The use of AI to maximize an organization’s data strategy can help boost employee productivity, collaboration and enable smarter decision-making, resulting in real, quantifiable business value. It enables developers to reimagine their applications, create new customer experiences, while driving faster time to revenue to transform businesses.
The Evolution of Generative AI
In spite of the excitement around AI, we are still in the early stages of its transformation. The current wave of generative AI is focused on creating new content based on a snapshot of data that existed. This has tremendous value to improve and automate business processes.

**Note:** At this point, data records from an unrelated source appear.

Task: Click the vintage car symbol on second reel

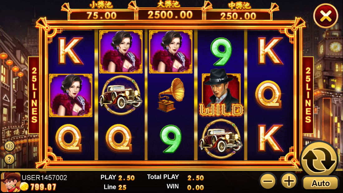Action: [x=121, y=95]
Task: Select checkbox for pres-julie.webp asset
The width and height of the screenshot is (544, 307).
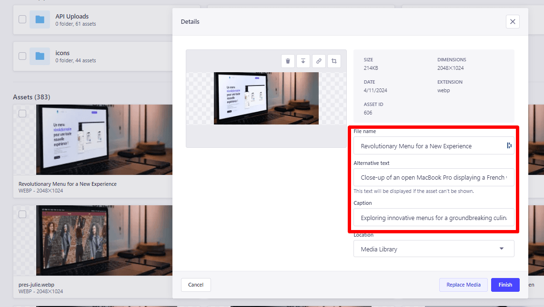Action: pos(22,214)
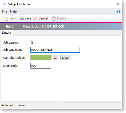The width and height of the screenshot is (126, 113).
Task: Click the green Gantt bar colour swatch
Action: (x=41, y=57)
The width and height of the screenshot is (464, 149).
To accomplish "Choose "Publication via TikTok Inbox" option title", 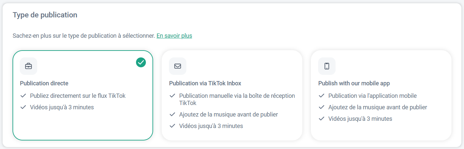I will (x=205, y=83).
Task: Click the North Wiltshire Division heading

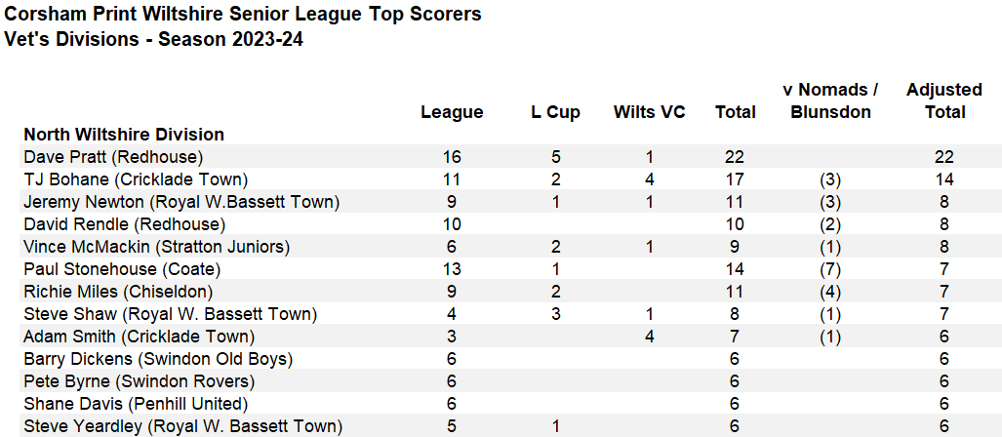Action: [124, 135]
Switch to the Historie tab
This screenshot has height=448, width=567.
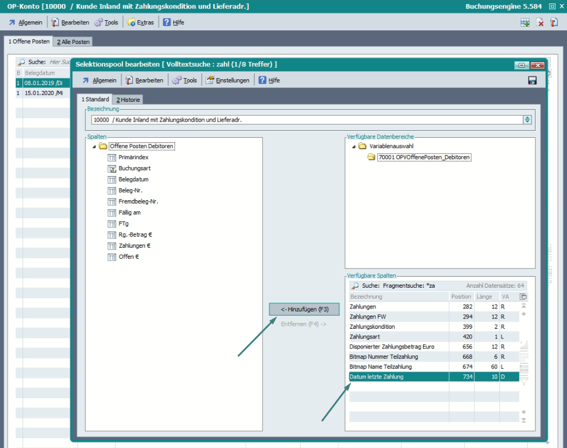128,100
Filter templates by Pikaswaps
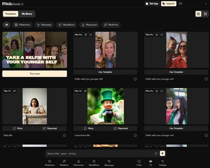 pos(44,25)
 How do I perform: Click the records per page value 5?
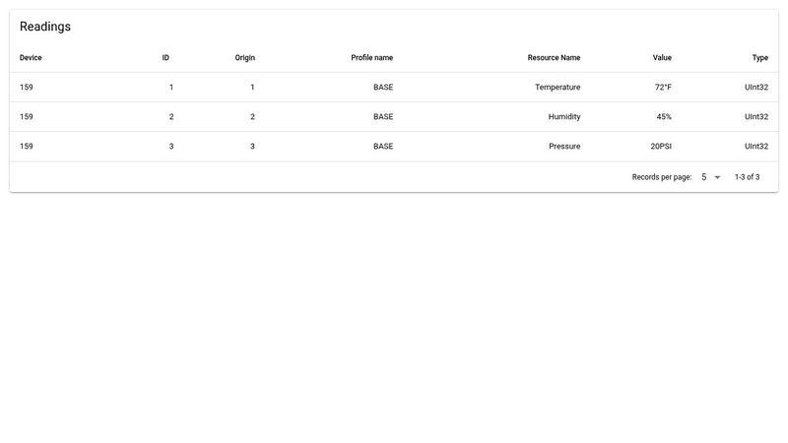coord(704,177)
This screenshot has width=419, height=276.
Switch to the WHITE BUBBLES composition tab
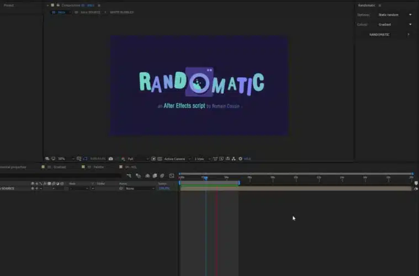tap(121, 12)
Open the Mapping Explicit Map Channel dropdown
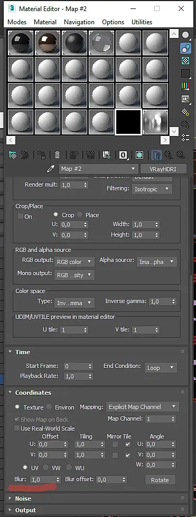 (x=143, y=406)
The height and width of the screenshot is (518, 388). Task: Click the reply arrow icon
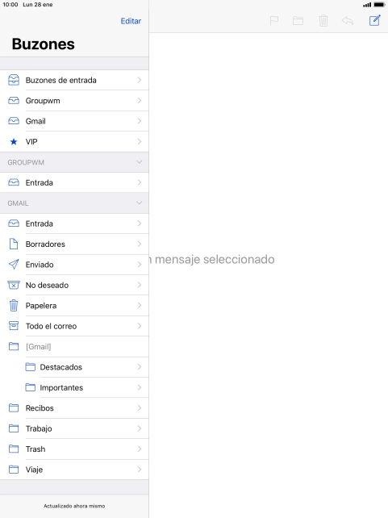click(x=348, y=21)
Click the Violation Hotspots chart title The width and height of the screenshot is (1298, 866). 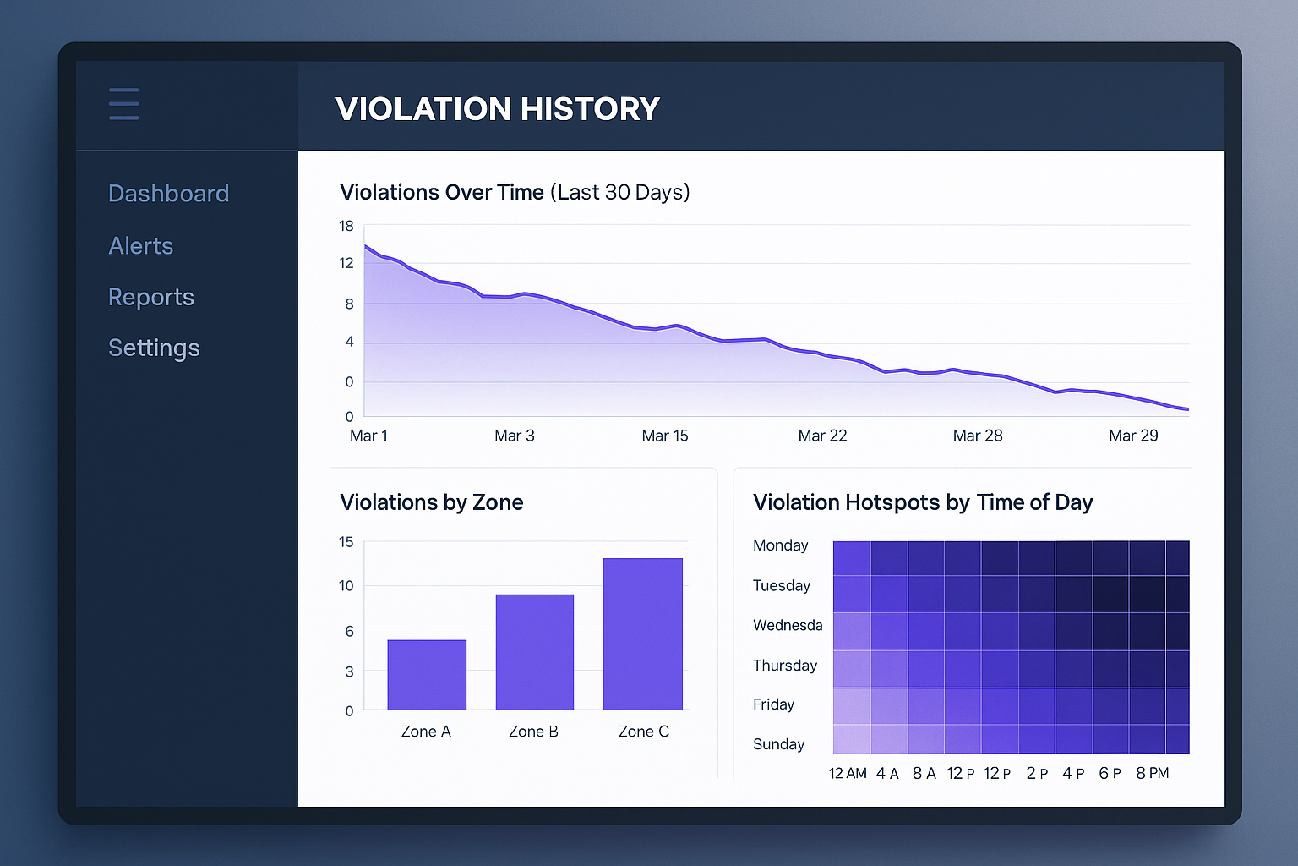pyautogui.click(x=922, y=502)
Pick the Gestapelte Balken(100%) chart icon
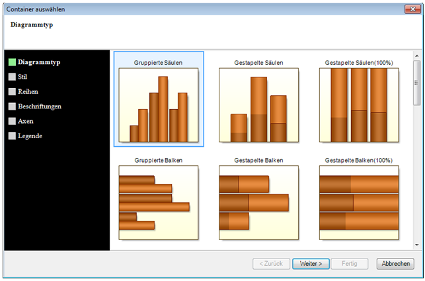Image resolution: width=425 pixels, height=281 pixels. coord(359,202)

However, the real value of generative AI is the next phase, where it can enable driving insights and decision-making. These early generative AI applications are all content-oriented, focused on processing vast amounts of data to produce fairly accurate results. However, the accuracy of these results is not enough to drive decisions.
The first generation of these applications work really well for the business-to-customer market where sifting through large quantities of data quickly to produce a condensed or summarized view has a huge benefit.
Often, the generated content serves as a starting point for more focused human involvement in completing the job to be done. It accelerates the low-value-add work where people spent a lot of time, whether it was building an outline or writing code, building data sets for testing or performing an analysis on data. It accelerates human productivity to work on the tasks that are not mission critical and that can be undone or revisited with relatively less effort. Copilot X is a great example of a feature where the timeliness of the output matters more than accuracy of the content.
Quantity Versus Quality
However, the real value of AI comes from the ability to draw meaningful insights and drive outcome-based decision-making. These are the cases where quality and accuracy matter more than anything.
For AI to trigger the transformation that it can deliver, it needs to move from low-impact, low-risk content generation for low-fidelity or accuracy use cases to high-impact, high-risk analysis that drives decision-making and needs high fidelity and accuracy.
For enterprises to evaluate the return on investment (ROI) of these new AI features and determine how they can uniquely differentiate themselves to customers, business-to-business applications need to drive outcomes and justify their ROI. They need to do this in the context of their existing data ecosystem and in a secure manner.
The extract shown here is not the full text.